Becky’nin, gerçek hayatta yapmayacağı şeyleri (evimizin kapısını açık bırakmak, yaşadığımız yeri herkese söylemek, fotoğraf albümümüzü birilerine ödünç vermek gibi) sosyal medya paylaşımlarıyla nasıl da kolayca verebildiğini gösteriyor. Sonuçta, öğrencinin dijital hayatın ilkelerinin farkında olmadan paylaşım yaptığı ve bu paylaşımlarının doğuracağı sonuçları düşünmediği ortaya çıkıyor. Mahremiyetin boyutları toplumdan topluma ve devirden devire değişebilir. Bireylerin gerçek hayattaki mahrem algısı değişiklik gösterirken dijital hayattaki mahremiyet algısının da değişiklik göstermesi gayet normaldir. Kişilerin gerçek hayatta mahrem olarak gördükleri konuları, dijital ortamda hiç düşünmeden paylaşması mahremiyet ve dijital mahremiyetin boyutlarını etkilemektedir
M ve Z kuşakları için mahremiyet algısı değişiyor
Mahremiyet algısı var mı? 2014 yılında yapılan ITICAM’da (International Trends and Issues in Communication & amp; Media Conference) Araştırma Görevlileri Berk Çaycı ve Elif Karagülle bu konuyu kuşaklar arasında incelemişlerdir. Araştırmalarında X kuşağından Z kuşağına değişen bir mahremiyet algısı olup olmadığına bakmışlar ve Facebook merkezli olarak mahremiyet algısının yeni bir kültür anlayışına bağlı olarak gün geçtikçe değiştiğini, kişilerin kendilerini ifşa ettiklerini ancak bunun sosyal medya platformlarının gizlilik ihlalleri doğrultusunda yaşanan mahremiyet olarak herhangi bir problem oluşturmayacağını ifade etmişlerdir. Çünkü bireyler kendi istekleri doğrultusunda bilinçli ya da bilinçsiz olarak bilgi paylaşımı yapmaktadır diye eklerler.
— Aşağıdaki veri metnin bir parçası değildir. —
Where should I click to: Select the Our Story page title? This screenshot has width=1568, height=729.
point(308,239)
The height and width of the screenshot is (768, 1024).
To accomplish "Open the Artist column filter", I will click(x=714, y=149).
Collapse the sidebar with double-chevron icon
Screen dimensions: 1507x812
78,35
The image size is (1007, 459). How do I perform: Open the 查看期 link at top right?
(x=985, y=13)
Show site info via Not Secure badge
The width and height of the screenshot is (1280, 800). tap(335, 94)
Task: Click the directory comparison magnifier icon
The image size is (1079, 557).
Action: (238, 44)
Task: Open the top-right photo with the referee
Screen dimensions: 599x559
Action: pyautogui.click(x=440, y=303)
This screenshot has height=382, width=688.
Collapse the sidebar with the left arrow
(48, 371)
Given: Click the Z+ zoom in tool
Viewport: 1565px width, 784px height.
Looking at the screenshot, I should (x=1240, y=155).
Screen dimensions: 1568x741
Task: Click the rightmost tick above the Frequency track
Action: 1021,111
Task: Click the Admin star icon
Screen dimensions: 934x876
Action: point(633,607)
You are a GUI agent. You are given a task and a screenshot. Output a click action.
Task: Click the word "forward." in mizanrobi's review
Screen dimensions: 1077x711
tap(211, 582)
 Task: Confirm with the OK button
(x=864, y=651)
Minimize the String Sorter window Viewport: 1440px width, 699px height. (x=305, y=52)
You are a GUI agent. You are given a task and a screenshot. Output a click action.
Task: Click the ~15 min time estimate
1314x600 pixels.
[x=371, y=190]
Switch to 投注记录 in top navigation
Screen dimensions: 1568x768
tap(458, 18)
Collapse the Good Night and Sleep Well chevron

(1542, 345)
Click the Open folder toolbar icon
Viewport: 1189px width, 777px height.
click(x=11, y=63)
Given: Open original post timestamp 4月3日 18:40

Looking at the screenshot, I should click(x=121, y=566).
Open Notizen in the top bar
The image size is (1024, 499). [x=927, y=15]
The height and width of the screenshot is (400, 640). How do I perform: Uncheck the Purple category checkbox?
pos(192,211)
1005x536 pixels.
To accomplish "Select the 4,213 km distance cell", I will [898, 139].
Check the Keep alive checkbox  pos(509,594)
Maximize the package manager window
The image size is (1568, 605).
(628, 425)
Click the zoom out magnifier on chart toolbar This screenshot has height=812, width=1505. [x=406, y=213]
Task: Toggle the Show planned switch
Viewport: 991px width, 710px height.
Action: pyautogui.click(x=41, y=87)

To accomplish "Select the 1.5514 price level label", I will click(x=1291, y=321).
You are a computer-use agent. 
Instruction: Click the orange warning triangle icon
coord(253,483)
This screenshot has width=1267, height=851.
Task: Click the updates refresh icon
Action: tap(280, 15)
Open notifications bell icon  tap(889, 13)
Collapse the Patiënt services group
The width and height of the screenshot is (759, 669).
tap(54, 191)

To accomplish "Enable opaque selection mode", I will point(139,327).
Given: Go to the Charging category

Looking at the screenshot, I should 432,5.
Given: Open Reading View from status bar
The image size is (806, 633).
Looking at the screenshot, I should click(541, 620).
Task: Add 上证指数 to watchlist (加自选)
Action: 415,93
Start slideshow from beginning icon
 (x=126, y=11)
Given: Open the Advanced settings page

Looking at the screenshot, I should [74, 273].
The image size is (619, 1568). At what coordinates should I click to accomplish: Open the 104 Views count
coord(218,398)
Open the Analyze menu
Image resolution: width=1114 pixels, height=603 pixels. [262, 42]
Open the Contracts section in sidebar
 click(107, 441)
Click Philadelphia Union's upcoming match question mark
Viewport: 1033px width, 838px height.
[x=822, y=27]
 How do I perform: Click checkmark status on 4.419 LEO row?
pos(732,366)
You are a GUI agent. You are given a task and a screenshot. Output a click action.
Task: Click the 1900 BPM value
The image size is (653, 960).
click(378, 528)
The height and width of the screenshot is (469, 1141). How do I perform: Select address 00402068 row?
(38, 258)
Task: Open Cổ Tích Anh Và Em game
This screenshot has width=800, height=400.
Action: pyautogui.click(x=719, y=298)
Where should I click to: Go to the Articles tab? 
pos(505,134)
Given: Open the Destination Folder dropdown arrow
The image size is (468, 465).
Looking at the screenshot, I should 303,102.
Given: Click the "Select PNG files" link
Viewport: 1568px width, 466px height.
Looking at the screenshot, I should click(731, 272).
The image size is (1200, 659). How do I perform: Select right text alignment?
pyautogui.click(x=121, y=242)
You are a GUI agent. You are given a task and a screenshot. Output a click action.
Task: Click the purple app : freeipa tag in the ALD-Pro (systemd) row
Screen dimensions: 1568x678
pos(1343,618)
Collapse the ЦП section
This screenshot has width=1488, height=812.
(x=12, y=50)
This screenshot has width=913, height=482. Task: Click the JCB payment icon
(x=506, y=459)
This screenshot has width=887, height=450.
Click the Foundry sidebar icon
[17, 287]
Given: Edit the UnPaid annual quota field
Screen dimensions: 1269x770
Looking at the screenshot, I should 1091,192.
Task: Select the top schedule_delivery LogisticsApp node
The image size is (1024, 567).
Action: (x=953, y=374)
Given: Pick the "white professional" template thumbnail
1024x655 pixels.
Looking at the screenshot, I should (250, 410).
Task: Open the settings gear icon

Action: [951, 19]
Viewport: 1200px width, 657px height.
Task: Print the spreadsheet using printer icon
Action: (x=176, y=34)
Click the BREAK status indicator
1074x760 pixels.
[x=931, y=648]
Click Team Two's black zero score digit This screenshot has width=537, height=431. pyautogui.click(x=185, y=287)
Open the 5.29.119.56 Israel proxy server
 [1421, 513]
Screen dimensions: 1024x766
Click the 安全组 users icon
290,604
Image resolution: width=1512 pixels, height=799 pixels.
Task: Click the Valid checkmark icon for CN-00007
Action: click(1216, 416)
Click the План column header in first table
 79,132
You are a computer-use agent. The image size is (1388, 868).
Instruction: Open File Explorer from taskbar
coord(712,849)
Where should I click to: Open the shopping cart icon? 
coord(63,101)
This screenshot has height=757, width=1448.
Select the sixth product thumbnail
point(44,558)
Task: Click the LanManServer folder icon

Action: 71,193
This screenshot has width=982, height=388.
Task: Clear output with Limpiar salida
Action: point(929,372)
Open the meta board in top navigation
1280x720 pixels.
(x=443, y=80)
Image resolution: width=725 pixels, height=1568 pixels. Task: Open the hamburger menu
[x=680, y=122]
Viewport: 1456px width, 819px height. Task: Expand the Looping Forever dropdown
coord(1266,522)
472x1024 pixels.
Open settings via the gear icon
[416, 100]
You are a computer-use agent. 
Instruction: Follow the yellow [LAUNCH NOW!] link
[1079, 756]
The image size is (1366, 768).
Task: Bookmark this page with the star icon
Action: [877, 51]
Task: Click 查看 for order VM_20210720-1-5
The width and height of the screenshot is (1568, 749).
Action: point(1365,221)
Ancak S. B. Berkup ise doktora tezinde bu tür bilgi paylaşımlarının birer mahremiyet ihlali olduğunu belirtirken, M ve Z kuşakları için mahremiyet algısının oldukça farklı olacağını dile getirir. (M kuşağı 1995-2003 arası Z kuşağını da 2004 sonrası doğanlar olarak tanımlamıştır) Ebeveynler önce kendini denetlemeli Çocuklarımıza mahremiyet eğitimini nasıl vereceğiz? Dijital mahremiyet nasıl sağlanır? Öncelikle yapmanız gereken ilk konu güvenli internet kullanım paketi kullanmak olmalıdır. 18 yaş altındaki çocuklarınıza (Unesco’ya göre hatta 21 yaş altı) güvenli web kullanımı hakkında bilgi verilmesi, kendi özlük bilgilerinin, adresinin, fotoğraflarının bir başkasına (anne baba bilgisi haricinde) verilmesinin tehlikeli ve sakıncalı olduğu açık ve net anlatılmalıdır. Çocuğunuzun üye olduğu siteleri, sosyal medya hesaplarını ve oynadığı oyun sitelerini mutlaka denetleyin. Çocuğunuz eğer şifre koyuyorsa tarafınızdan da bu şifrenin bilinesi gerekliliğini sakin şekilde anlatın.
Ara ara girdiği siteleri ve sosyal medya hesaplarını denetleyin. Bunları yaparken amaç korumak ve kollamak onu açık-riskli tehlikelerden alıkoymaktır. Karşılaştığınız olası sıkıntılı durumlarda, sert ve katı tepkiler vererek cezalandırma yerine öğretici ve yol gösterici olmayı tercih edelim. Ayrıca çocuğunuzun okuldan eve geldiğinde yaptığı aktiviteleri renklendirerek ve çeşitlendirerek hayatına başka dallarda eklemenin bir ebeveynlik görevi olduğunu da unutmayalım. Çocuğunuzun ödev sonrasında yaptığı yalnızca aktivitenin internet olmamasına gayret edin. Daha çok konuşun, sohbet edin ve birlikte yapabileceğiniz yeni aktiviteler keşfedin. Tüm bunların öncesinde de kendimizin iyi bir rol model olup olmadığını düşünelim.